● Exercise task: Can you duplicate, unchanged, the lines of the listing below that begin at the line containing "The height and width of the screenshot is (804, 1200)." and stop after the line containing "tap(143, 1036)"?

::: Rows

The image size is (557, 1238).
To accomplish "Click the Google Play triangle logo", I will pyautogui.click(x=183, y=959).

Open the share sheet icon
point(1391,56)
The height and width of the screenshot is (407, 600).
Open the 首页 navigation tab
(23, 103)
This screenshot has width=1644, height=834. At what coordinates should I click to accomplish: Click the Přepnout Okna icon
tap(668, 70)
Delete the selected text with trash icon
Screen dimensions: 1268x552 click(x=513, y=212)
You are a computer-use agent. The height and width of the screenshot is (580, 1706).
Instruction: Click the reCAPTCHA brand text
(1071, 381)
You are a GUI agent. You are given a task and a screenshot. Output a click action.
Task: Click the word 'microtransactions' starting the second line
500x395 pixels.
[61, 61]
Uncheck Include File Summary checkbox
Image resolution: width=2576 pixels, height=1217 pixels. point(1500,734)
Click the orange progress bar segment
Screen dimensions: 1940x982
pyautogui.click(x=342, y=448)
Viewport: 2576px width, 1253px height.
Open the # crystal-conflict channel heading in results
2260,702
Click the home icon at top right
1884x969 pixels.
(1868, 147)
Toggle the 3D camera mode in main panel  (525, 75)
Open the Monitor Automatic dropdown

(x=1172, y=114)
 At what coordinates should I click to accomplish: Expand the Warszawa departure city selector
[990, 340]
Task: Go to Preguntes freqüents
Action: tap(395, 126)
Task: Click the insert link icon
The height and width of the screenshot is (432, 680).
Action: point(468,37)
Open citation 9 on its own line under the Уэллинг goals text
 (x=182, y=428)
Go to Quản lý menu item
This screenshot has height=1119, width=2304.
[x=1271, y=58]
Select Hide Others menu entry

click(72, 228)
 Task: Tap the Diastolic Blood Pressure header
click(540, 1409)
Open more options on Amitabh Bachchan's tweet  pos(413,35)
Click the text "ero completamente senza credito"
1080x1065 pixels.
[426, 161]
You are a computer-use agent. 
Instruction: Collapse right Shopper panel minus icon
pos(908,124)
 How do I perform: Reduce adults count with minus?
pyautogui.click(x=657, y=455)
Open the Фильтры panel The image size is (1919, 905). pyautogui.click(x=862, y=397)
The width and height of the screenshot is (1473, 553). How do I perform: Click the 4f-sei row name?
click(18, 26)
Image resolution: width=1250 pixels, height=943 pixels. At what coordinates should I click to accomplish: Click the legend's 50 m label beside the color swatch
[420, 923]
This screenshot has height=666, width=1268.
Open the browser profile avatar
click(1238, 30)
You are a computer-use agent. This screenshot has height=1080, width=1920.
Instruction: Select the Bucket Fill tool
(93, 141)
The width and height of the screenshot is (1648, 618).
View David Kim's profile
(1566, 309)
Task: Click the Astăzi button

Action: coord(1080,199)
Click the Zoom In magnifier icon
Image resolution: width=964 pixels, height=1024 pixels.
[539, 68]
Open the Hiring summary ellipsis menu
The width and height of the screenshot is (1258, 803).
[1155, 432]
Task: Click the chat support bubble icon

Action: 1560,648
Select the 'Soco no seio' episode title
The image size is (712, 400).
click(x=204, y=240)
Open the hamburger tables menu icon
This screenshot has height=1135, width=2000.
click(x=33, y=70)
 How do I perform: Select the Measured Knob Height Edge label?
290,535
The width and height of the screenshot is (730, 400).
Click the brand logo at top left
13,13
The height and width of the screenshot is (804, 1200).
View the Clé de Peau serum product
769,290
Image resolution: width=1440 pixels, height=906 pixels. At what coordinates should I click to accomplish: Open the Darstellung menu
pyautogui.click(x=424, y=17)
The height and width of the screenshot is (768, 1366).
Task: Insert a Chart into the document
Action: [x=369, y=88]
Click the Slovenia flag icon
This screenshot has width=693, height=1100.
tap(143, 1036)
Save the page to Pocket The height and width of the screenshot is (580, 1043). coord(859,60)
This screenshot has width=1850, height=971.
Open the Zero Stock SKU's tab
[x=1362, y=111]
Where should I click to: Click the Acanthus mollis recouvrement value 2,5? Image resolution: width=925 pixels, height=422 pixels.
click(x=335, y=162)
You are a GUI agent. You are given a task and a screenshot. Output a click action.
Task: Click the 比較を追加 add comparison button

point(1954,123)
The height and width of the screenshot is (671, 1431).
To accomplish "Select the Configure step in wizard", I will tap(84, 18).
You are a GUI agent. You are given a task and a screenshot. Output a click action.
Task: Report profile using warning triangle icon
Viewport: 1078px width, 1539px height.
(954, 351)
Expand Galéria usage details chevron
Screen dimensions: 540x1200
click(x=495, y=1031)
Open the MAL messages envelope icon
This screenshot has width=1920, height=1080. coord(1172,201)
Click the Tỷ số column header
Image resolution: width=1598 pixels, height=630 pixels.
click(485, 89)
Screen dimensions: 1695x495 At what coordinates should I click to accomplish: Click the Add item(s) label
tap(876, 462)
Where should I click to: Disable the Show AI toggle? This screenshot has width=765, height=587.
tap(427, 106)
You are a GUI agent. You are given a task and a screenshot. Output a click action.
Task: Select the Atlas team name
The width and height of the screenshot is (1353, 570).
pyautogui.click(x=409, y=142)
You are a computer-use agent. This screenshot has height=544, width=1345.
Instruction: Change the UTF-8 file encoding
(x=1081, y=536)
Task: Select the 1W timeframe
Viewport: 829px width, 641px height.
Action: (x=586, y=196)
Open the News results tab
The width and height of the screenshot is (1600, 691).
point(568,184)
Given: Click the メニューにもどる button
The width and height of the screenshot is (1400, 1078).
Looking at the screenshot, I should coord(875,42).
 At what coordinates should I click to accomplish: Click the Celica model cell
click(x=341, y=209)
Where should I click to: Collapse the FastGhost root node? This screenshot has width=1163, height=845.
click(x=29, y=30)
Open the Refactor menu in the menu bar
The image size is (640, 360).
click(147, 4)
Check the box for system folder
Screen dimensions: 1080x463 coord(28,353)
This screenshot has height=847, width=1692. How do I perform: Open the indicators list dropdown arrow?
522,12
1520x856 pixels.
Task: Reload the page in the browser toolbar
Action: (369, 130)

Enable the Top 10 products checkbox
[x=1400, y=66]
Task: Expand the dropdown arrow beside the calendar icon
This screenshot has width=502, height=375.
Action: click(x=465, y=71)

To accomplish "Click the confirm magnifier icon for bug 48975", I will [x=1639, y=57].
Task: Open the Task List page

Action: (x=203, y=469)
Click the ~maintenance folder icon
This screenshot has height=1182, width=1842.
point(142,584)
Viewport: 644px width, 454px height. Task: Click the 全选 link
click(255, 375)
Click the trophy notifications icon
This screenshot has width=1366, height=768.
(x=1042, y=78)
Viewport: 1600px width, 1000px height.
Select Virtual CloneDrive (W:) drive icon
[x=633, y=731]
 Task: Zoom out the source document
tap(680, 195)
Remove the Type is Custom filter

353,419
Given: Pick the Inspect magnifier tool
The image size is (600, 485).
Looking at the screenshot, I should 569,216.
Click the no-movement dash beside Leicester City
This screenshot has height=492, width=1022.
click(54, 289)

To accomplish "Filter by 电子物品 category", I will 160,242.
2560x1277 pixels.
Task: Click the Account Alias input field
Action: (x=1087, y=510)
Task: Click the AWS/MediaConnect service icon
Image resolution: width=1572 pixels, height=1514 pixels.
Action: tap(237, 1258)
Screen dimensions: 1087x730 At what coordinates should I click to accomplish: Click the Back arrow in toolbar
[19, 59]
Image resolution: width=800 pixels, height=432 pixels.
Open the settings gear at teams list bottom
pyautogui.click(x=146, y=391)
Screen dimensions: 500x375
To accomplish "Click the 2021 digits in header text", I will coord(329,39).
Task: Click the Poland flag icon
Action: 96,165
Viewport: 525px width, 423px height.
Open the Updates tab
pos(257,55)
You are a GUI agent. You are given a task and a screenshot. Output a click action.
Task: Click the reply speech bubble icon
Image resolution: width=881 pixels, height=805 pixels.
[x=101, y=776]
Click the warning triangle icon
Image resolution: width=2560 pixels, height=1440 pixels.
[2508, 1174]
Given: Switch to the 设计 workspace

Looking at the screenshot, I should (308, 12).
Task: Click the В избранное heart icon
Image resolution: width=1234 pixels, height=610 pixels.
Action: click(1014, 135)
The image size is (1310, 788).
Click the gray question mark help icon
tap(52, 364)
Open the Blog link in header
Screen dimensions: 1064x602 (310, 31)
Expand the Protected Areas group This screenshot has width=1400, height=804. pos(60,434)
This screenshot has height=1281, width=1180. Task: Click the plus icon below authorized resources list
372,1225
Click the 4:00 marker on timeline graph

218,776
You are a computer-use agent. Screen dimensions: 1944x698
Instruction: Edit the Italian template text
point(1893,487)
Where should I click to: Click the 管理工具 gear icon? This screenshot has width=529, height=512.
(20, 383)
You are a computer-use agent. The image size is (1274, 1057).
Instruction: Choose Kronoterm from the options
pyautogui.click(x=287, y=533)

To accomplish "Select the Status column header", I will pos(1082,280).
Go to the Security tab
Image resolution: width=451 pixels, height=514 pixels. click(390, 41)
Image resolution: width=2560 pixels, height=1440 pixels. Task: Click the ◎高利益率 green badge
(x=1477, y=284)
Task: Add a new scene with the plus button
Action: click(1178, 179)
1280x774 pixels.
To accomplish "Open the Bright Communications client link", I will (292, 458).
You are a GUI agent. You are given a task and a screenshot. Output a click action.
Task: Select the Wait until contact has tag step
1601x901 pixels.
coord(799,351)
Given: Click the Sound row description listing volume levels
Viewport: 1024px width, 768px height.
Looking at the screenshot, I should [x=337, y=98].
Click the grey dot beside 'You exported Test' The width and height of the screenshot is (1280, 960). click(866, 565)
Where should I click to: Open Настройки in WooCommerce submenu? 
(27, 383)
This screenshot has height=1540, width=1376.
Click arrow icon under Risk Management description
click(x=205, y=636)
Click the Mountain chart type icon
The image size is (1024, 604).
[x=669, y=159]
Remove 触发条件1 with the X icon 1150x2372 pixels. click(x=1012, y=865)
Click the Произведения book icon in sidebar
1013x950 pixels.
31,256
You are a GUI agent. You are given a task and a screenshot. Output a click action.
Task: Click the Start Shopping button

::::::

● Answer to this exercise:
The height and width of the screenshot is (804, 1200).
View the Clé de Peau serum product
769,290
Image resolution: width=1440 pixels, height=906 pixels. At what coordinates should I click to accomplish: Open the Darstellung menu
pyautogui.click(x=424, y=17)
The height and width of the screenshot is (768, 1366).
Task: Insert a Chart into the document
Action: [x=369, y=88]
Click the Slovenia flag icon
This screenshot has width=693, height=1100.
tap(143, 1036)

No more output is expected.